5 out of 5 stars My Friday Fix   March 25, 2004
Kurt Banks (Scarsdale, NY)
1 out of 2 found this review helpful

I love the Scarsdale Inquirer. It does have the general material--press releases, some calendar announcements, etc.--that can be found online. But it also has a number of stupendous, personal stories about local issues and local people. I know it has won countless New York Press Association Awards and it's very clear why. It's a cornerstone of Scarsdale culture and there really isn't any competition in terms of journalism, although the Internet does offer very useful tidbits of raw data that can be more timely and easy to get to while checking e-mail.


5 out of 5 stars The Best Local Newspaper in New York   July 22, 2006
HAROLD J. REYNOLDS (SCARSDALE, NEW YORK USA)

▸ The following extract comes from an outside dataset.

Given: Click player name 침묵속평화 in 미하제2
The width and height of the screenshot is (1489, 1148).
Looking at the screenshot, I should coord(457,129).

The Scarsdale Inquirer is the best local paper in New York. I challenge anyone to identify another local paper that matches the Inquirer. Its quality is the local paper that The New York Times would publish if the Times decided to become a local paper.

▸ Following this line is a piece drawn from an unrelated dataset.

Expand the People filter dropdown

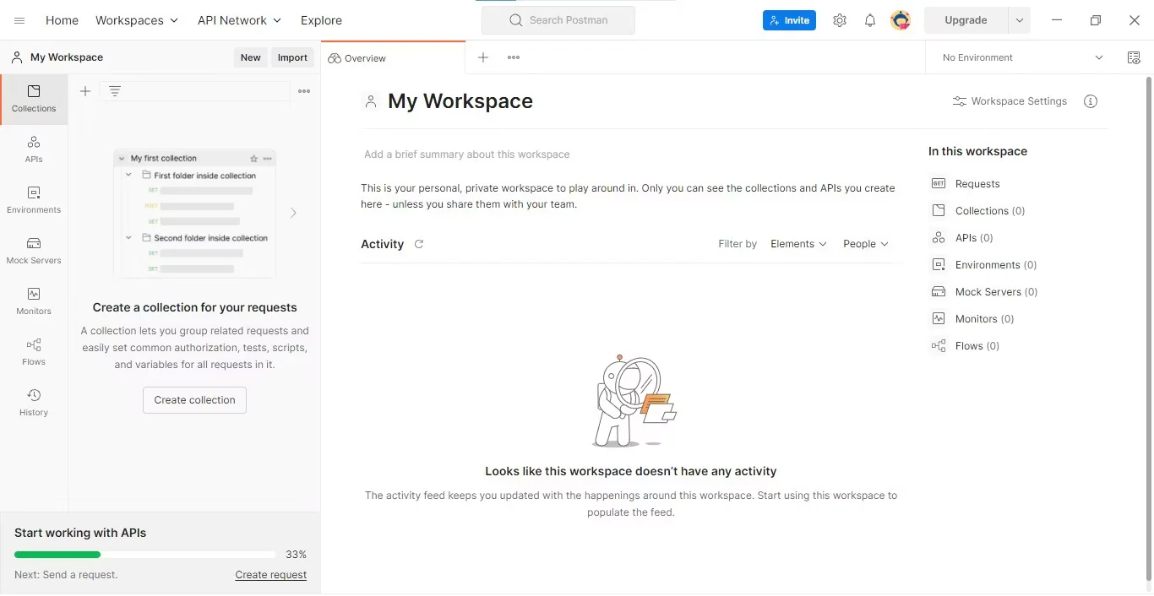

"New York City', wrote William Maxwell,"is a place where one can weep on the sidewalk in perfect privacy". If an old woman was weeping on the sidewalk in Scarsdale in perfect privacy, Linda Leavitt, the Inquirer's editor, would go directly to the street to inquire gently into the cause.The cause would never be reported or otherwise repeated. Leavitt would return to her desk and staff and, without ado, proceed with the thousand tasks that add up every Friday to the perfect local paper in New York to which every resident looks forward. The New York Times may fail of delivery and its customer might feel
a minimal sense of loss of news about distant places. However, there always is TV. Click, click goes the monitor for scenes of desert fighting, tsunamis, talking heads and the ever present gasbag politican. When one fails to receive the Inquirer, however, the loss is personal, a sense of intimacy with our surroundings is gone, nothing on the grey screen is there to supply it. Reports of our children, schools, school games, teachers, ministers, trees, dogs, cats, cats up trees, police directing traffic in the midst of a snow storm, gardens, letters to the editor reproving, congratulating, denouncing, and oh, yes, the week's Police Reports. Everyone reads them hopeful for a dime's worth of scandal. The Inquirer's police reports alone are worth the annual subscription. Who was the husband who was beaten by his wife with a broom because he attempted entry into the house - and perhaps into the wife - in violation of a protective order? Who is the 16 year old girl who telephoned the police to take her parents away because their fighting interupted her advanced placement courses? What drunken bond trader pounded on a house door addressing "dirty words" to a cowering housewife within, a wife not his own, for he had stumbled to the wrong door. The police chided him, the frightened housewife pointed to his house across the road, and there he went repentant.There is Sin in Scarsdale Village, but it's local, and local sin is smaller than, and more readily forgivable, than Big City sin. I could go on, but it's Friday and I have just received the Inquirer from the mailman. Time for coffee, cake, and one of Leavitt's editorials.